**TAREAS A REALIZAR**
• 1. En el texto de lectura, reescribe el pasaje que empieza con "Minerva be bad." y sigue hasta "una moda otoño-invierno.", sustituyendo "pizza" por "tamales".
• 2. Continúa el texto sobre los poemas a partir de su última oración.

**TEXTO DE LECTURA**
====================
En su defecto, pues no ganó una grabadora con compac disc, papá, Emotoma se baila una pieza pegadita con Carmen Alardín para terminar las dos comiendo garnachas y chupándose los dedos. Pero qué monchis, la de estas dos compadritas, desparramadas como un blues, como una guitarra que recién acabara de tocar Johnny be good.
Minerva be bad. Be movie. Be city. Pero ai qué rechulo es Nuevo León. Por eso de aquí corrimos al mundo, pa que no haga finta. Para que este tránsito no sea otra peregrinación sin virgen, sin limosnita, sin niño dios. Estos poemas (ya todos lo saben, la Santanera, los Libres y locos y los locutores lo saben, lo saben) tienen un gusto a colación, a “bolo padrino”, a “con queso por favor”. Que bien pueden llamarse de otra forma, como Confesiones de una comedora de pizza, o agasajarse a un morro en medio de la plaza, o sorberse los mocos afuera de la primaria. Pero nunca nos defrauda, siempre existe esa vocación hyper porque el poema sea un salto al vacío, una serie de televisión, un carro alterado, nunca una moda otoño-invierno.
====================
**DATOS PROPORCIONADOS**
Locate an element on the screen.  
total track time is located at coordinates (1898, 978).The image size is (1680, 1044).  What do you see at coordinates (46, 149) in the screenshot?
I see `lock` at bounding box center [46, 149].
====================
**RESPUESTAS POR PUNTO**
• 1.
Minerva be bad. Be movie. Be city. Pero ai qué rechulo es Nuevo León. Por eso de aquí corrimos al mundo, pa que no haga finta. Para que este tránsito no sea otra peregrinación sin virgen, sin limosnita, sin niño dios. Estos poemas (ya todos lo saben, la Santanera, los Libres y locos y los locutores lo saben, lo saben) tienen un gusto a colación, a “bolo padrino”, a “con queso por favor”. Que bien pueden llamarse de otra forma, como Confesiones de una comedora de tamales, o agasajarse a un morro en medio de la plaza, o sorberse los mocos afuera de la primaria. Pero nunca nos defrauda, siempre existe esa vocación hyper porque el poema sea un salto al vacío, una serie de televisión, un carro alterado, nunca una moda otoño-invierno.

• 2.
Hay que distraer al vecino, dorar los taquitos en manteca, y qué mejor desayuno escolar que ‘Mother Shapiro’. Qué mejor que qué mejor. Y vivan los vicios caros, los ajustes de cuentas, los chocolates con almendras. Que las golondrinas ya no se cantan con mariachi, ahora uno se despide en el Arco-iris, en el Jardín, en Guadalupop. Contra cualquier programa de gobierno un poema. Contra cualquier encerrón una madre, una pistola, una receta médica. Una arpilla de gaviotas para el mal del corazón. Un segundo de la tarde para el relingo.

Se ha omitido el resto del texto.